When president George Washington died, his will stipulated that his slaves should be given their freedom after the death of his wife, Martha, who inherited them.
This, says Katherine Franke, accidentally “put a price on” Martha’s head, and revealed Washington’s acknowledgment of one of the complexities of slavery: marriage among the Washington slaves meant that freeing his without freeing hers would break up families. This issue, and others before and after the Civil War, illustrates how “many of the experiences of African-Americans held out a message to the same-sex marriage movement today.”
Throughout American history, Franke says, the “rules” of marriage for non-white or gay individuals hid a double-edged sword of enhanced rights and enforced matrimonial laws complicated by the pre-Emancipation fluidity of relationships and looser definitions of “marriage” within early African-American communities. The current lack of awareness about state marriage laws in today’s LGBT community presents a similar problem.
The bottom line that’s often not emphasized: when a couple marries, the state suddenly “acquires a legal interest in your relationship.” Now, as then, marriage may also be legally “forced” on a couple: in the case of former slaves, to gain benefits in wartime; for LGBT couples, to continue receiving health-insurance benefits. And beyond all of that, marriage, as Franke reminds readers, has never offered a guarantee from discrimination.

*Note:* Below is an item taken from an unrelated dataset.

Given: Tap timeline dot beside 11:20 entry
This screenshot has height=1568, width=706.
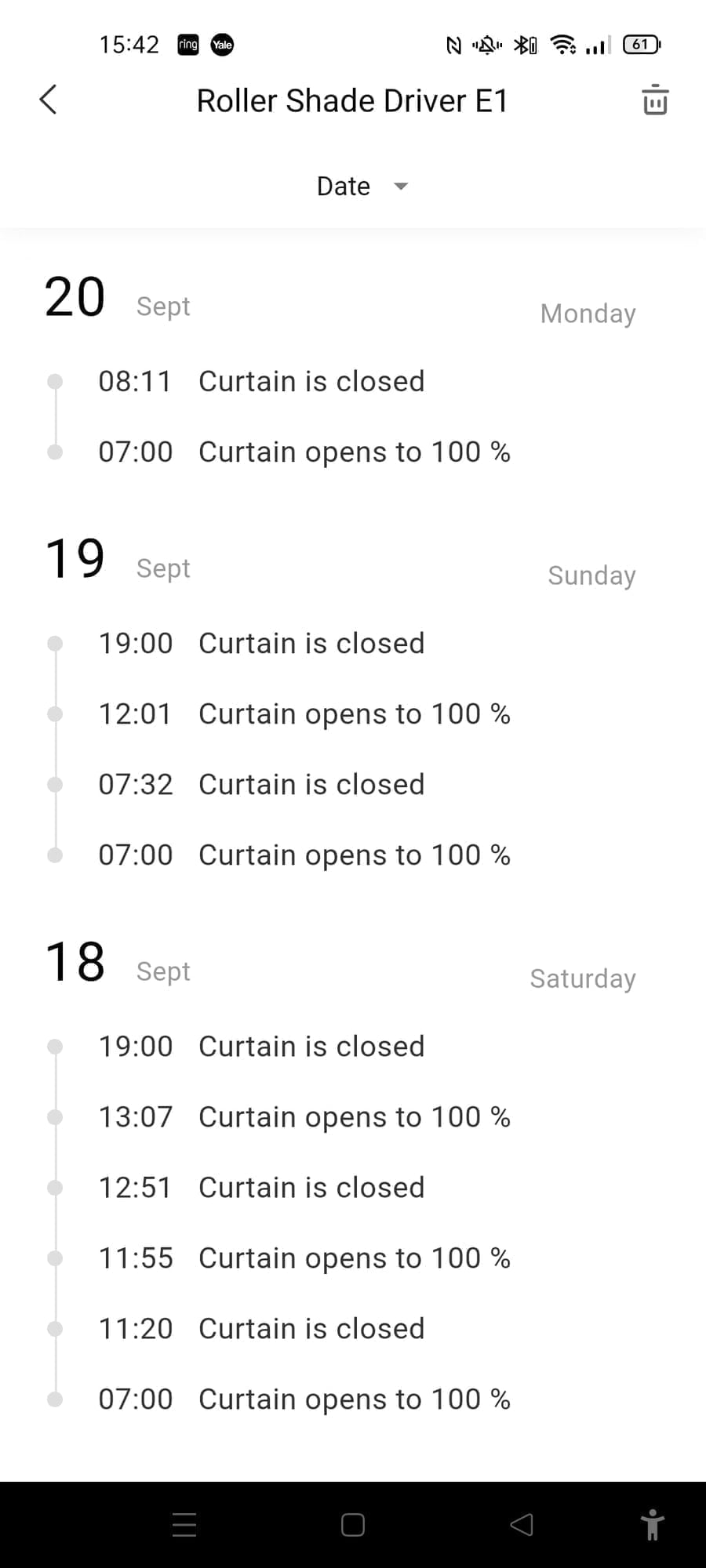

Is it possible, Franke asks, that “the inability to marry creates a kind of freedom from the ‘bonds’ of marriage?” At a time when the marriage rate in the black community is low and LGBT parents are demanding new legal definitions of “family,” will marriage become antiquated? Or is the “freedom” to marry just another way for society to meddle in the lives of marginalized individuals?
To be sure, Wedlocked is not exactly a fun weekend read that you’d take to the beach. Fun, no. Interesting, absolutely.
It’s also quite thought-provoking. Author Katherine Franke is the director of the Center for Gender and Sexuality Law at Columbia University, and in this book she asks hard questions in between her jaw-dropping history lessons and arguments that marriage is both burden and boon to anyone who’s not white and straight. That’s not to say that the institution is dead; instead, Franke wonders if, of all the civil rights that were denied former slaves and gay individuals, marriage may have been the oddest choice to become the hallmark legal battle.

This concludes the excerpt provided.